[Collected data entries]
==================================================

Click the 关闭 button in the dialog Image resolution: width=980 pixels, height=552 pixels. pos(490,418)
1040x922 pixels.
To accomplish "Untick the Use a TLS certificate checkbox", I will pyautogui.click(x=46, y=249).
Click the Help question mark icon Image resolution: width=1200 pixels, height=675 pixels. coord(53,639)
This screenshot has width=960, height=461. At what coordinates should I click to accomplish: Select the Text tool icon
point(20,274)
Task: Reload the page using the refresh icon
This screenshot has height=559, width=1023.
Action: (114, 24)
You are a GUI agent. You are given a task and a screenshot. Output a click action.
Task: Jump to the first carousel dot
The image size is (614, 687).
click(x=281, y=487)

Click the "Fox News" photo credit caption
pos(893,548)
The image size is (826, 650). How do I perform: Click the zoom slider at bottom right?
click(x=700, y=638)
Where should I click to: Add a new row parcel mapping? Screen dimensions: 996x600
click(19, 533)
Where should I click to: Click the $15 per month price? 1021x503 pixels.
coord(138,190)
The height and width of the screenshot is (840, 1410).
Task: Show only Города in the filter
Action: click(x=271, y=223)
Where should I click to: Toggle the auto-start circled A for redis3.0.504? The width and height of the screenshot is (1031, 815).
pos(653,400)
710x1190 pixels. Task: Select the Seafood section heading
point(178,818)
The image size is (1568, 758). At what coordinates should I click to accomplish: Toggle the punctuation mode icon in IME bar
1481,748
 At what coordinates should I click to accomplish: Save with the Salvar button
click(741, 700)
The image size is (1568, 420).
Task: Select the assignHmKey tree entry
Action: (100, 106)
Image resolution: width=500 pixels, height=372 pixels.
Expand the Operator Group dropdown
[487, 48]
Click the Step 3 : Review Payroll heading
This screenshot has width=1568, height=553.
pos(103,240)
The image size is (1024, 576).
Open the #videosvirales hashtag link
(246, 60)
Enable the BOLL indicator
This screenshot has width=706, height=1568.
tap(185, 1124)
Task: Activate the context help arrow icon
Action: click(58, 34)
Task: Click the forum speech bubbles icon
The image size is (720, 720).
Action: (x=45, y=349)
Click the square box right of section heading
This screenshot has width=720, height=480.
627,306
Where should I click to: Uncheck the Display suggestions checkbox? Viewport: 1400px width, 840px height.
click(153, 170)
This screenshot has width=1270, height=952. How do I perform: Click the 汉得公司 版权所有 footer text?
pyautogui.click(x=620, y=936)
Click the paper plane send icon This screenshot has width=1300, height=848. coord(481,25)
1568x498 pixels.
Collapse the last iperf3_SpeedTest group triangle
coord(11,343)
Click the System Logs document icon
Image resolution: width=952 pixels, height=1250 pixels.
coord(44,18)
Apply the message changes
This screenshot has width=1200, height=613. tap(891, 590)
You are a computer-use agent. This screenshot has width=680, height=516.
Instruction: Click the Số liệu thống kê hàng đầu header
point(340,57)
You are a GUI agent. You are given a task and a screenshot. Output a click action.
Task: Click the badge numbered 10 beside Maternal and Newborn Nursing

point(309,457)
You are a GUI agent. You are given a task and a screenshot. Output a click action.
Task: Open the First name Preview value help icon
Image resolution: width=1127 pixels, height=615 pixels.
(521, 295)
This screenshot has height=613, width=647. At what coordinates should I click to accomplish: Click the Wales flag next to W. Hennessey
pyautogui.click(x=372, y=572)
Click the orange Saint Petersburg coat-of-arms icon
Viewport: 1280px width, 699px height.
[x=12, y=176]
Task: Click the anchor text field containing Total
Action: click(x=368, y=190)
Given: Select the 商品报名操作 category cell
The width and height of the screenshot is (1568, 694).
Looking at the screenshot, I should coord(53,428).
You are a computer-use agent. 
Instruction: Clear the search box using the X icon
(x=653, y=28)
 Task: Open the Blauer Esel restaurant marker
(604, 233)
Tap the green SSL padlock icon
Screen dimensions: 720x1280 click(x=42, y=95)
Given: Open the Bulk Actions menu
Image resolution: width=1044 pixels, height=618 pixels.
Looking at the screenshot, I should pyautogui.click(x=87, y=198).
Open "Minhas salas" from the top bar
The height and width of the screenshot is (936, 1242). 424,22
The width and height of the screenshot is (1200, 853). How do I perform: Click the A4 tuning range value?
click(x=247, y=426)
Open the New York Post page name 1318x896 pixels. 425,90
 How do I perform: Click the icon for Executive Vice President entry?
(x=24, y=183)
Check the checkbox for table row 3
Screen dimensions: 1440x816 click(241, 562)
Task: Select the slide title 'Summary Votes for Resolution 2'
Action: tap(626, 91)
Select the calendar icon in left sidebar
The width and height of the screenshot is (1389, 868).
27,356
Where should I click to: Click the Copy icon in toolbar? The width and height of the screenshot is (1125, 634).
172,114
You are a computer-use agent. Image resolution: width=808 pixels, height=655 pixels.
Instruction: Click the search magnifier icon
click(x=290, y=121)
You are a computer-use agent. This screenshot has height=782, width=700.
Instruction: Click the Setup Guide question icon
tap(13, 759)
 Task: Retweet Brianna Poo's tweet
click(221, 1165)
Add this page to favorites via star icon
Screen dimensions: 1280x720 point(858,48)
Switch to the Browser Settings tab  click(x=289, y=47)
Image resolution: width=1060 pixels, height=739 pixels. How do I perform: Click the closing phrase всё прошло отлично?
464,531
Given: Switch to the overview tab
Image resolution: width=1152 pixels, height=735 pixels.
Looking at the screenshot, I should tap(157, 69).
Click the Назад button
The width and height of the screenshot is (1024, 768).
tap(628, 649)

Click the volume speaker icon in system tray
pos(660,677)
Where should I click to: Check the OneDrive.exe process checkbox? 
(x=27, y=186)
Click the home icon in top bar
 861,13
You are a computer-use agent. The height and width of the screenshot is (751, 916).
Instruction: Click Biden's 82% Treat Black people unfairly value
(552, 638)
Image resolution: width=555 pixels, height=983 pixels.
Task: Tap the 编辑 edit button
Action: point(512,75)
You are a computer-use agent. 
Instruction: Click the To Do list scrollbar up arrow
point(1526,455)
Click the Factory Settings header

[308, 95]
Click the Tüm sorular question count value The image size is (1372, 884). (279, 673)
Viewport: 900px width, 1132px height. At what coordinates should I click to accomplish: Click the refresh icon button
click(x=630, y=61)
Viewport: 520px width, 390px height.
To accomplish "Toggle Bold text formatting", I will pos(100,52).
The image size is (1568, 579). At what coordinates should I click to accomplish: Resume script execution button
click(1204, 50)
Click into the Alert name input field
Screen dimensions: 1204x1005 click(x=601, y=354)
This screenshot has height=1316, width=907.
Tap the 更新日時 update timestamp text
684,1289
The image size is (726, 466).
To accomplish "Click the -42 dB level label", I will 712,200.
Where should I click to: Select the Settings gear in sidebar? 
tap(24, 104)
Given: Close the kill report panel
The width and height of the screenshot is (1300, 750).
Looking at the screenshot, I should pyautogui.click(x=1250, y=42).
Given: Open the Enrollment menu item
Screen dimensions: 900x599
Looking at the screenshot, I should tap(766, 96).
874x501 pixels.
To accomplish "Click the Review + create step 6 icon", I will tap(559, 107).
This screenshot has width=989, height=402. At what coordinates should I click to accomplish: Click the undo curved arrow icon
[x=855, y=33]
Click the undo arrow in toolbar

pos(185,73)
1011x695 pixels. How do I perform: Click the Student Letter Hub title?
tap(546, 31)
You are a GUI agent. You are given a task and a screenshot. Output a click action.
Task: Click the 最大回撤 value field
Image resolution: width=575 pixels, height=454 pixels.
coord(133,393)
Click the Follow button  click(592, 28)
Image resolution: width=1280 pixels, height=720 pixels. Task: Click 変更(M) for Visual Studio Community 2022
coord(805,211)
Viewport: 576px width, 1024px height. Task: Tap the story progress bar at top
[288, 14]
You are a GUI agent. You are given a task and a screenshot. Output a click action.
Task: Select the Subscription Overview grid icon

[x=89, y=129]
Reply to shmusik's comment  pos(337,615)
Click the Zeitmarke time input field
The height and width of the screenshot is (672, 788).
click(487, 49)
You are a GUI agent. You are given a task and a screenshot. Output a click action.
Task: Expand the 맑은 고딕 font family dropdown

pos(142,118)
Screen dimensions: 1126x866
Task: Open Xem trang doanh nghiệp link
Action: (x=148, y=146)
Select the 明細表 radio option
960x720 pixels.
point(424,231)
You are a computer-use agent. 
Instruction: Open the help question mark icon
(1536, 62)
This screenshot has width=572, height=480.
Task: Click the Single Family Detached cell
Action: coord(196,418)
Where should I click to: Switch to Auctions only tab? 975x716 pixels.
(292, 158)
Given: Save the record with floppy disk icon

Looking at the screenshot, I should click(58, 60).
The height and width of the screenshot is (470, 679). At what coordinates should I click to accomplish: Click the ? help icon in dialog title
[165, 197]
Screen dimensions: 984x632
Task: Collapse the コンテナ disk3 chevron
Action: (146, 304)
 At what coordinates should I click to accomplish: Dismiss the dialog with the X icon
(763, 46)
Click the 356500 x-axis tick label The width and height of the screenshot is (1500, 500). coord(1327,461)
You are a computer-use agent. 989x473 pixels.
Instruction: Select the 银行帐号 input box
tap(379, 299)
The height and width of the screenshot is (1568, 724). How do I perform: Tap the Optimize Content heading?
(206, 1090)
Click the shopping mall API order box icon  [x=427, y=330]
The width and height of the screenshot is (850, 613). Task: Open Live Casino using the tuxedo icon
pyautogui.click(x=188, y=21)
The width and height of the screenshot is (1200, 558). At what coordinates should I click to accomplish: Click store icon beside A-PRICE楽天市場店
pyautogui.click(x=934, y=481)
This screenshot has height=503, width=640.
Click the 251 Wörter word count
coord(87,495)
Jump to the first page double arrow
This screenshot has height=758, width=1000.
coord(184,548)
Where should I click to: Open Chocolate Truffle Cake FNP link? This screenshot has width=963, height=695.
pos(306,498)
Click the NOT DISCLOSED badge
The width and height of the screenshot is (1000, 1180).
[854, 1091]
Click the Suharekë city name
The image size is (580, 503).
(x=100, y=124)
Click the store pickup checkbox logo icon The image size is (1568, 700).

==================================================

_TRY IT_
List every line above that holds the word "will".

_ANSWER SECTION_
To accomplish "Untick the Use a TLS certificate checkbox", I will pyautogui.click(x=46, y=249).
To accomplish "Toggle Bold text formatting", I will pos(100,52).
To accomplish "Click the -42 dB level label", I will 712,200.
To accomplish "Click the Review + create step 6 icon", I will tap(559, 107).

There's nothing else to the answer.